Il résulte de la jurisprudence constante de la Cour de cassation que le juge de l’exécution ne peut être saisi de difficultés relatives à un titre exécutoire qu’à l’occasion d’une mesure d’exécution forcée engagée sur le fondement de ce titre.
L’article L.211-1 du code des procédures civiles d’exécution dispose que tout créancier muni d’un titre exécutoire constatant une créance liquide et exigible peut, pour en obtenir le paiement, saisir entre les mains d’un tiers les créances de son débiteur portant sur une somme d’argent, sous réserve des dispositions particulières à la saisie des rémunérations prévue par le code du travail.
En l’espèce, le juge de l’exécution a été saisi d’une contestation portant sur une saisie-attribution du 29 juin 2021 fondée sur un jugement du 20 mai 2003 qui prononce deux condamnations à l’encontre de M. [Z] relatives à deux crédits à la consommation distincts : un prêt personnel et un crédit Carte Aurore.
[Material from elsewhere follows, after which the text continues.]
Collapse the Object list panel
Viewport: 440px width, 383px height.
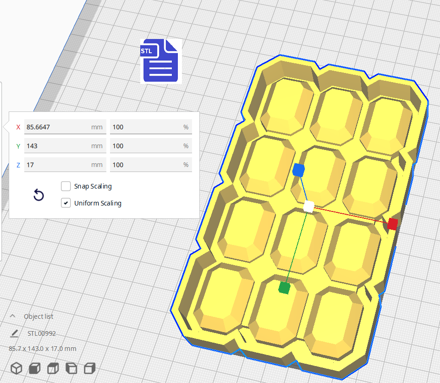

Or il résulte du procès-verbal du 29 juin 2021 que la saisie litigieuse ne porte que sur la condamnation relative au crédit Carte Aurore (7.532,77 euros en principal). Il en est de même d’ailleurs s’agissant du commandement de payer du 23 mai 2018 et de la précédente saisie-attribution du 5 février 2020.
Dès lors, la cour, statuant avec les pouvoirs du juge de l’exécution, ne peut être saisie d’une fin de non-recevoir tirée de la prescription s’agissant de la condamnation relative au prêt personnel.
Force est de constater que la cour, à l’inverse du premier juge, n’est plus saisie d’une demande de mainlevée ou de cantonnement de la saisie-attribution. La fin de non-recevoir tirée de la prescription invoquée par M. [Z] s’agissant de la condamnation au titre du prêt personnel ne vient au soutien d’aucune demande.
Il en résulte que la cour n’est pas saisie valablement, la condamnation au titre du prêt personnel invoquée par l’appelant ne faisant l’objet d’aucune mesure d’exécution forcée.
Partie perdante en appel, M. [Z] sera condamné aux dépens d’appel, ainsi qu’au paiement d’une somme de 1.000 euros en application de l’article 700 du code de procédure civile au profit de l’intimé.
PAR CES MOTIFS
La Cour,
CONSTATE qu’elle n’est pas valablement saisie d’une prétention de M. [Y] [Z],
CONDAMNE M. [Y] [Z] à payer la somme de 1.000 euros au fonds commun de titrisation Crédinvest, compartiment Crédinvest 2, représenté par sa société de gestion, la SA Eurotitrisation, en application de l’article 700 du code de procédure civile,
CONDAMNE M. [Y] [Z] aux dépens d’appel.